(Beginning of Text shown)

Taking our University system to the next level | Daily News


Taking our University system to the next level

With the release of the GCE Advanced Level results last week, the focus has again shifted to the 150,000 (approx.) aspiring students who cannot gain entry to State universities despite passing the examination. This is because the State universities can only take in around 30,000 students annually. The fate of the rest has become the subject of a debate that has been raging for years in the media, political circles and in the wider society. In fact, President Gotabaya Rajapaksa set aside around 10 minutes of his 35 minute address to the Nation from Parliament for the subject of education, having realised its crucial importance to the country’s development.

One possible answer to this problem of highly limited university intake is the opening of new universities in areas where the need for higher educational institutions is felt heavily. Regions such as Uva have suffered for years as Colombo-centric ministers and bureaucrats turned their attention to opening universities in the more developed provinces. President Gotabaya Rajapaksa has pledged to remedy this imbalance.

As a first step in this endeavour, the Institute of Surveying and Mapping, located at Diyatalawa in the Badulla district will be made an accredited university, Minister of Information and Communications Technology, Higher Education, Technology and Innovations Dr. Bandula Gunawardena said. This is part of the Government’s drive to develop human resources and educational facilities. While noting that the government’s intention was to provide quality university education opportunities to a maximum number of students, he said it was imperative that institutions like the Institute of Surveying and Mapping should be upgraded to university status. This is indeed good news for students hoping to enter the State universities. The Government should look at other such accredited institutions and explore the possibility of upgrading them too to university status.

There are two approaches to the question of students unable to gain entry to the traditional universities. The authorities clearly have to revisit the subject of private universities. There are plenty of educational institutions in Sri Lanka that offer degree courses, with the caveat that the final year has to be completed in a foreign university. One can understand the opposition to private medical colleges, given the need to ensure entry standards and patient safety, but the field should be open to all other disciplines. If we have more formal privately-run universities, we can not only save foreign exchange by offering the entire degree course locally but also attract foreign students and hence, foreign exchange. There will be a big market from South Asia itself for education in Sri Lanka. In fact, this was alluded to by President Gotabaya Rajapaksa in his speech.

The other factor to consider is the availability of jobs for those who wish to stop higher learning at either OL or AL. There are two issues that complicate this. It is generally believed that a school leaver with good English skills can easily find a job in the mercantile sector, whereas a rural student with very limited skills will be left in the lurch. This is mostly true. But the lack of any job-oriented subjects in the OL and AL dims their prospects further. It is time that such subjects (motor mechanism, electronics etc.) are introduced to the school curricula. The removal of these subjects some time back was a monumental mistake.

The same problem persists at the graduate level. Most university courses, which are strictly academic in nature, are not in consonance with the job market requirements. Thus when these graduates pass out of university, they are usually unable to find employment in spite of the availability of thousands of jobs advertised weekly in newspapers and the Web. This has led to the establishment of a so-called “Unemployed Graduates Union” which should not exist in reality. The Government cannot be expected to grant every graduate a job, after spending millions on their education too.

President Gotabaya Rajapaksa referred to this state of affairs in his Parliamentary address, stressing that urgent action should be taken to put things right. Again, most graduates have a very poor knowledge of the “Kaduwa” (local parlance for English) which puts them at a severe disadvantage in the job market. Practically no job is available to those with poor English skills. The President mentioned this too, saying that action will be taken to give the graduates suitable English skills. Some time back, there was a private sector initiative that imparted English language skills to graduates before offering them employment in various companies. Such a programme should be started again.

The President also lamented that Sri Lankan universities have slipped off the world rankings of late and that action must be taken to improve their rankings. University education has become fiercely competitive around the world and a good ranking helps to attract more students and research opportunities from global tech companies. A major revamp has to be effected in our education and university system for us to regain the lost rankings. Universities must once again be thought of as seats of learning that produce global citizens who are in tune with the latest trends in business, politics, technology and education itself.

(End of Text shown)
(Beginning of Records supplied)

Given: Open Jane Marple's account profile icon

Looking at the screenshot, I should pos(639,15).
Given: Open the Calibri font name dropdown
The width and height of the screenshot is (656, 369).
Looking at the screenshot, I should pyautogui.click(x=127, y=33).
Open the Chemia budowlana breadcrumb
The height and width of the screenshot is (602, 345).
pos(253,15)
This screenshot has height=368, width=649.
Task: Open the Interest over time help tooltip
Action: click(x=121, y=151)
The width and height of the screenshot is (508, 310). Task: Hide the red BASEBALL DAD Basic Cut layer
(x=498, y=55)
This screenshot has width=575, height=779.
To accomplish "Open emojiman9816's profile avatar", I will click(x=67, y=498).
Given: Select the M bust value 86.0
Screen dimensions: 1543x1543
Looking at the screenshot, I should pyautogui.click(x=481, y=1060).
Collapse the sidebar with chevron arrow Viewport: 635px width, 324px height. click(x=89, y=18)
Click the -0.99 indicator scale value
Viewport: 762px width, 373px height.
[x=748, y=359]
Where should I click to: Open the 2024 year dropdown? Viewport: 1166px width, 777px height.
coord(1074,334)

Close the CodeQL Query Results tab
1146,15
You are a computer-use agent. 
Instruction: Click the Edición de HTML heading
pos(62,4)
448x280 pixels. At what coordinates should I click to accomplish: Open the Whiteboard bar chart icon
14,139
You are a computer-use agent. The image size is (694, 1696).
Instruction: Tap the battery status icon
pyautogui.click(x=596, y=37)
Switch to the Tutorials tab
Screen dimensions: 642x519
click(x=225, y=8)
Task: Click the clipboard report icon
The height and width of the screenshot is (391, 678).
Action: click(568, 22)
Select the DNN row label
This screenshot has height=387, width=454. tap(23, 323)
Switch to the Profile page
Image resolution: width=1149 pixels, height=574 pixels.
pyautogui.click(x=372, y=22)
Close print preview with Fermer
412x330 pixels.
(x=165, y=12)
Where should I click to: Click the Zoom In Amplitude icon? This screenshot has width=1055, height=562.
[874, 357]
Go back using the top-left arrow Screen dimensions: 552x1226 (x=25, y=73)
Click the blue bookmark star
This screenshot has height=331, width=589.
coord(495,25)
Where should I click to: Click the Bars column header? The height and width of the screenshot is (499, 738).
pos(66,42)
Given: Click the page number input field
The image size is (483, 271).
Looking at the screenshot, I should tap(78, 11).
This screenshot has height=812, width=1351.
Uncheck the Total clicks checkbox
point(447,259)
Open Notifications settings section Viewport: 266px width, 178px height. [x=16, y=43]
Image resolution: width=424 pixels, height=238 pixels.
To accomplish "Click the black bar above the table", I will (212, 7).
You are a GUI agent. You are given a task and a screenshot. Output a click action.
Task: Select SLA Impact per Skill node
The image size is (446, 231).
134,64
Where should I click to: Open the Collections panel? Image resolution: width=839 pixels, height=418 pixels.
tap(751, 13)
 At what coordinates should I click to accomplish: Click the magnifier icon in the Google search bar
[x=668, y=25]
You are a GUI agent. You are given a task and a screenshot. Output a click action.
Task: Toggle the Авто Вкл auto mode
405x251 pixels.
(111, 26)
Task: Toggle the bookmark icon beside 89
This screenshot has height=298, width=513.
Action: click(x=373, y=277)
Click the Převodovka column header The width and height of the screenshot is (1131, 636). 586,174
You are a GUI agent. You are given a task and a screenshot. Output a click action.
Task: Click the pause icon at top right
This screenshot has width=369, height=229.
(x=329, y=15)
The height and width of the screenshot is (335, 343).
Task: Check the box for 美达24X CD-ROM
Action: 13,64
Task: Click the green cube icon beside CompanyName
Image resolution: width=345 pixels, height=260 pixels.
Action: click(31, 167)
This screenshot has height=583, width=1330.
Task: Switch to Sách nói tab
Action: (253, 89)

(End of Records supplied)

Tasks to perform:
1. Please copy the editorial on university education between "There are two approaches" and "in his speech.", inclusive, substituting "foreign currency" for "foreign exchange".
2. According to the editorial on university education, which institution will be made an accredited university?

Numbered answers:
1.
There are two approaches to the question of students unable to gain entry to the traditional universities. The authorities clearly have to revisit the subject of private universities. There are plenty of educational institutions in Sri Lanka that offer degree courses, with the caveat that the final year has to be completed in a foreign university. One can understand the opposition to private medical colleges, given the need to ensure entry standards and patient safety, but the field should be open to all other disciplines. If we have more formal privately-run universities, we can not only save foreign currency by offering the entire degree course locally but also attract foreign students and hence, foreign currency. There will be a big market from South Asia itself for education in Sri Lanka. In fact, this was alluded to by President Gotabaya Rajapaksa in his speech.

2. The Institute of Surveying and Mapping at Diyatalawa in the Badulla district.